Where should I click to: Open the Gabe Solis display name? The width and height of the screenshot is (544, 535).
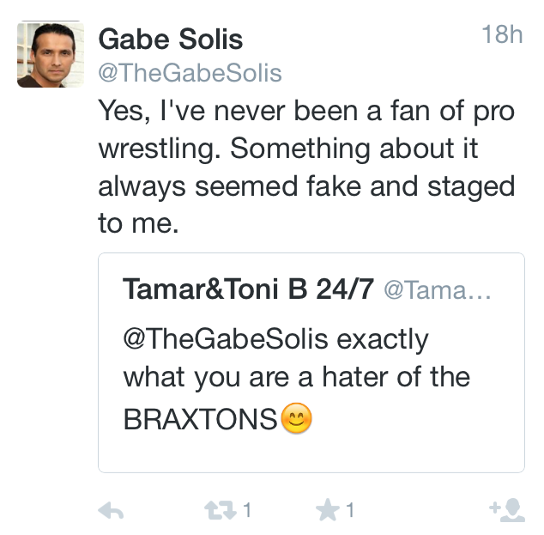(x=171, y=39)
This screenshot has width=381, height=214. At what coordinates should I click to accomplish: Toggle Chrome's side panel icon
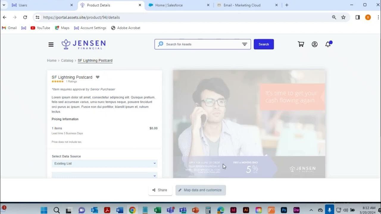point(357,17)
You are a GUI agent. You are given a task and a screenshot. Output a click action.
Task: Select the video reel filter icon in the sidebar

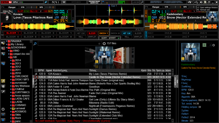tap(3, 86)
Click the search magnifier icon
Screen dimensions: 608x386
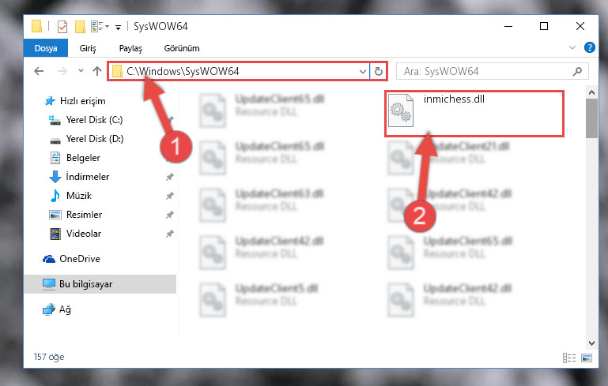[577, 71]
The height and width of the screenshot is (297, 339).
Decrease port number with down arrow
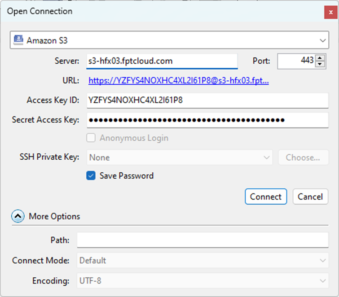pos(320,64)
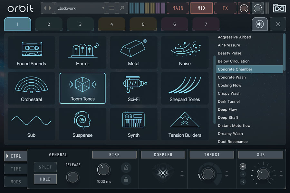Click the metronome sync icon in Rise
This screenshot has height=193, width=290.
(126, 168)
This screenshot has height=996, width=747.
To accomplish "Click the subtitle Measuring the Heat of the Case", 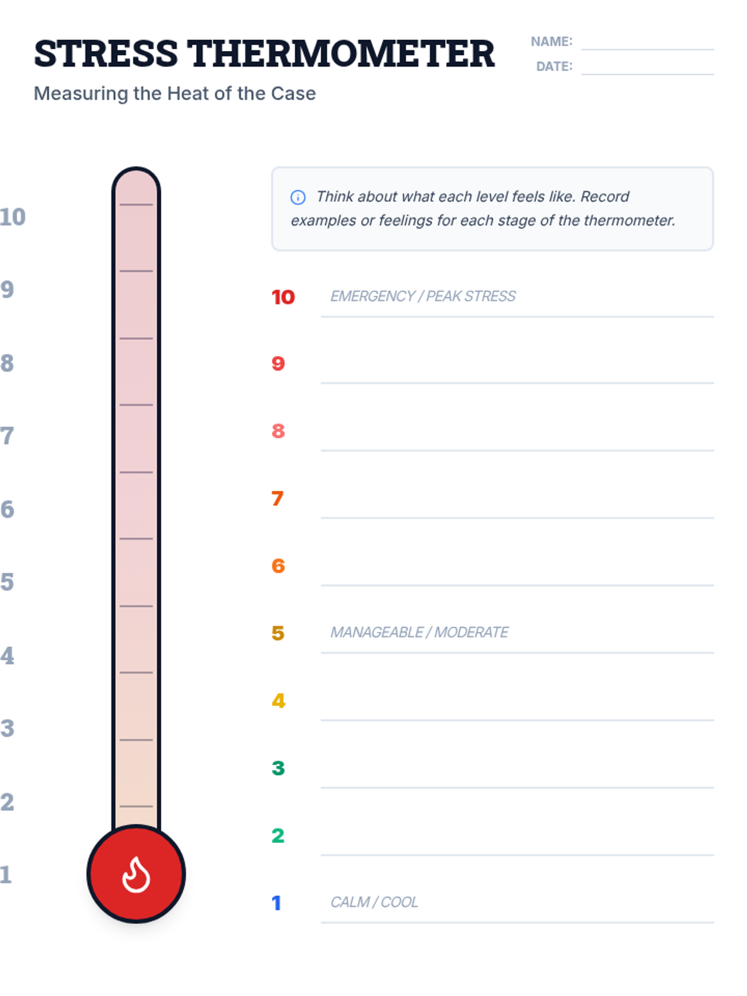I will [175, 93].
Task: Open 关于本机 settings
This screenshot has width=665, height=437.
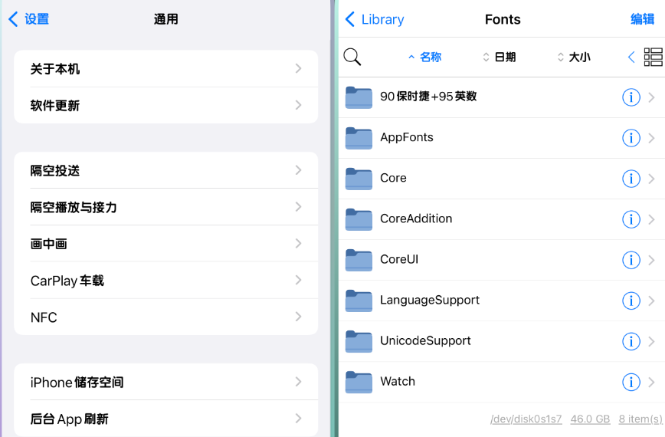Action: [x=165, y=69]
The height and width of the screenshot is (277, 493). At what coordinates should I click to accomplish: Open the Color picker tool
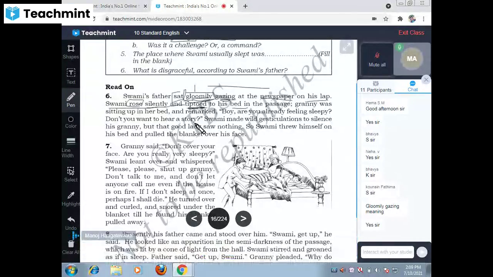(70, 122)
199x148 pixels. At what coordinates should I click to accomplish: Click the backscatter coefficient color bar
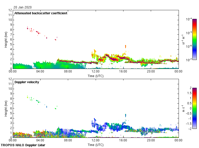coord(194,39)
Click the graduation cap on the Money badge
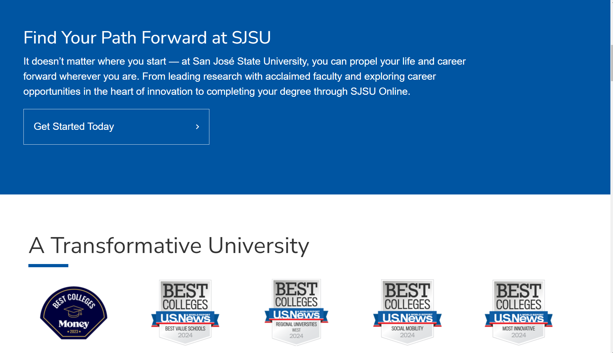The height and width of the screenshot is (353, 613). tap(74, 312)
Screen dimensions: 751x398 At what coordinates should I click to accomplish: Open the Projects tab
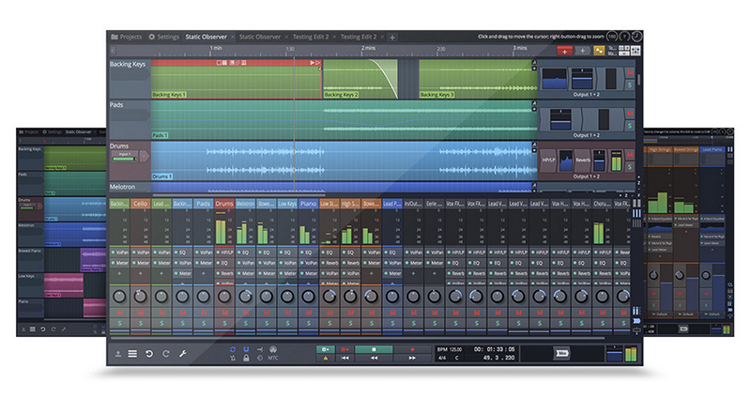click(127, 37)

+ + +

# Prompt:
Would you please output only the lines from the start of the material above up to and including the line with "The height and width of the screenshot is (297, 339).", exactly as they appear and without pictures?

# Expected output:
Where should I click to: Open the Gabe Solis display name? The width and height of the screenshot is (544, 535).
(x=171, y=39)
This screenshot has width=381, height=214. At what coordinates should I click to accomplish: Toggle Chrome's side panel icon
point(357,17)
You are a GUI agent. You are given a task and a screenshot. Output a click action.
Task: Select the video reel filter icon in the sidebar

tap(3, 86)
Click the search magnifier icon
Screen dimensions: 608x386
[577, 71]
The height and width of the screenshot is (297, 339).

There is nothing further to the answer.